A small Python library providing functions to copy easily a netcdf file while replacing and transforming variables and dimensions.
ncio
is a Python library that provides functions to copy
dimensions, variables, attributes, etc. from one netcdf file to a
netcdf output file. Replacements and transformations can be performed
on the copied entities such as names can be changed or variables can
be replaced with other data. It is a thin wrapper of the netCDF4
Python package that adds no new functionality but rather provides
convenience functions to work easily with netcdf files.

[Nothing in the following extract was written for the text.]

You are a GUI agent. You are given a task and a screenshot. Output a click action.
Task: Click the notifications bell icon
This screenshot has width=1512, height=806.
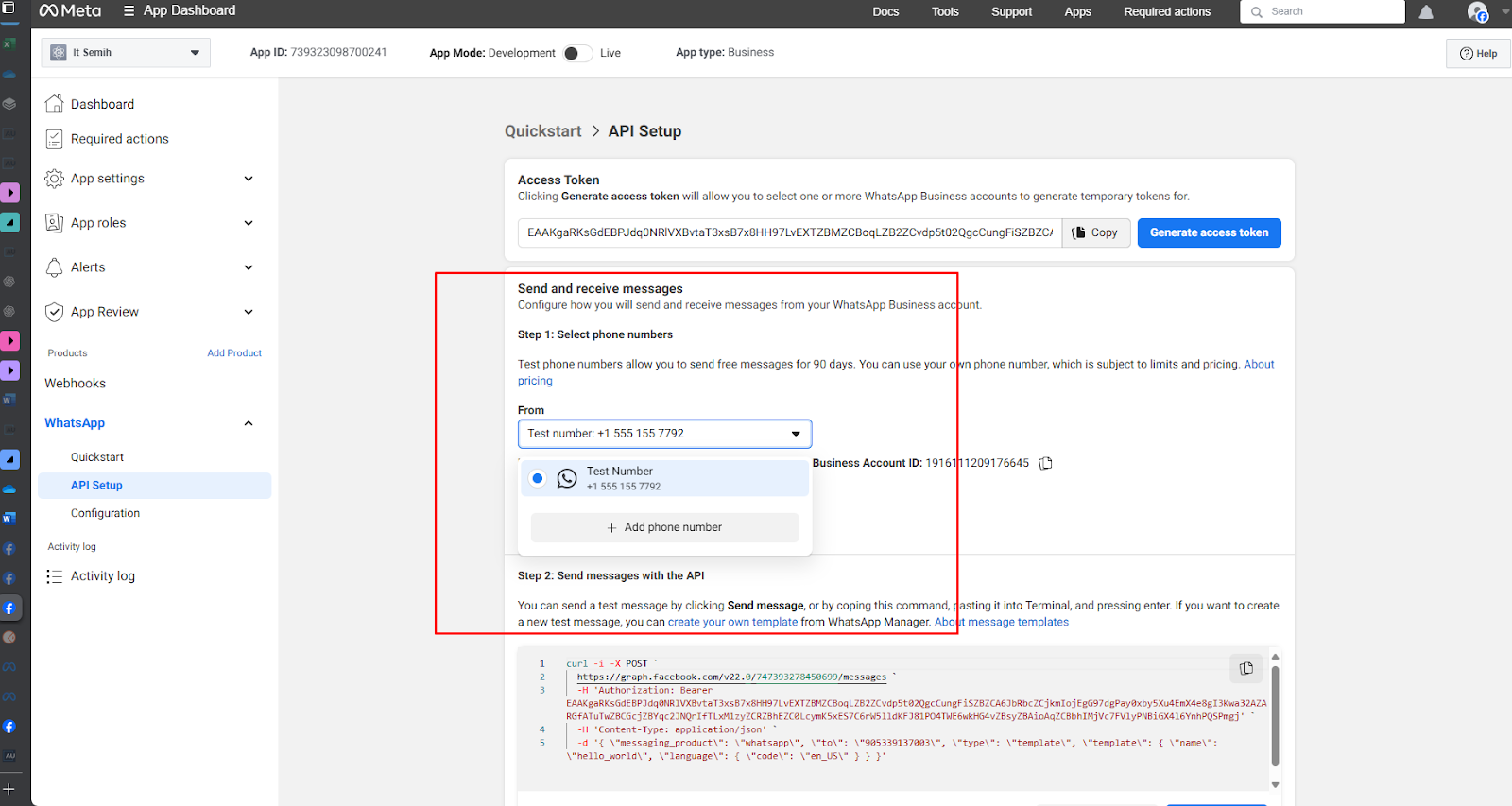(x=1426, y=12)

The complete documentation for ncio
is available at Github
pages:
https://mcuntz.github.io/ncio/
ncio
provides the functions ncio.copy_dimensions
,
ncio.copy_global_attributes
, and ncio.copy_variables
to copy
dimensions, attributes, and variables from one netcdf file to
another. The functions have the keywords renamedim, removedim,
changedim, adddim, renamevar, removevar, replacevar, and
replaceatt, which purpose should be rather mnemonic. There is also
the function ncio.copy_file
that combines the three individual
routines in a single function.
Imagine you have a netcdf file that contains the variable gpp, among others. You want to have an output file, which is the same as the input file except that gpp should be doubled. This could be done, for example, as:
import ncio
ifile = 'basic_gpp.nc'
ofile = 'gppx2.nc'
# read current 'gpp' array
gpp = ncio.ncread(ifile, 'gpp')
# copy file by replacing gpp by double its value
ncio.copy_file(ifile, ofile, replacevar={'gpp': {'gpp': 2. * gpp}})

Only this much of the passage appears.